While "robots" are a fairly recent concept, the advancement of human civilization has been predicated on ever increasing efficiencies of human labor.

2 comments

> While "robots" are a fairly recent concept, the advancement of human civilization has been predicated on ever increasing efficiencies of human labor.

Agreed. But in general, the efficiency gains got redistributed to the people - usually, by (bloody) revolutions and strikes.

Across the Western world, we haven't seen any meaningful progress in that redistribution in a fucking century - the 40 hour work week got introduced around 1926 [1]. Instead, all we got was that women now get exploited by employment providers as well, so the pool of available labor power virtually doubled, driving down wages while over the last few decades housing costs exploded and the demand for labor went down, further driving down wages.

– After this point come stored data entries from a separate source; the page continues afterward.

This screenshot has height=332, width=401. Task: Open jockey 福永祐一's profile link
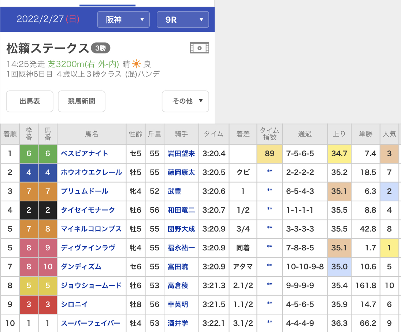(181, 248)
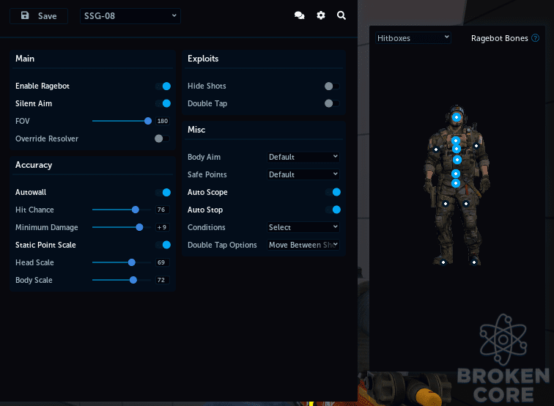Click the Ragebot Bones help icon
Image resolution: width=554 pixels, height=406 pixels.
click(535, 38)
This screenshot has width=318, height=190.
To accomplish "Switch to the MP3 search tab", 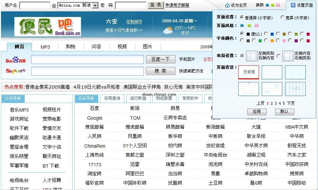I will click(x=45, y=47).
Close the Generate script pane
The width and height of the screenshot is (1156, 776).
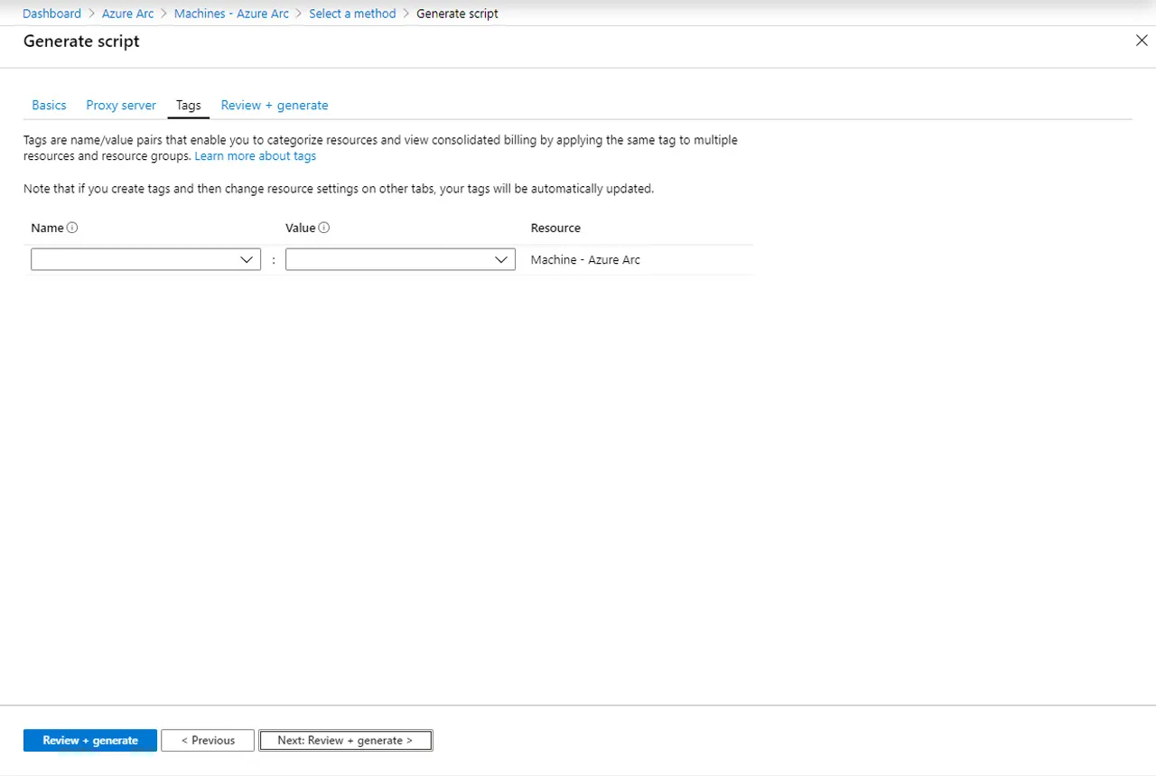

It remains open if the rise of pacifism and "non-violent action" in general that has happened in parallel in the same timeframe was coincidence, causation or consequence.

We are in for a wild ride over the next years. Luigi will not be the last one of his kind, I think this was just the start...

[1] https://www.cultureamp.com/blog/40-hour-work-week

The problem is, since the beginning of time, all the improvements were in mechanical work, allowing humans to shift towards more intellectual work.

Now the "robots" are replacing intellectual work, and humans have no where to go.

Is that really the case? So far all the examples I've seen were closer to "change X caused people to shift to another type of job, or to a new area opened up by X". Very recently some creative work has been impacted by LLMs, but apart from that, are there real stats on the intellectual work being taken over?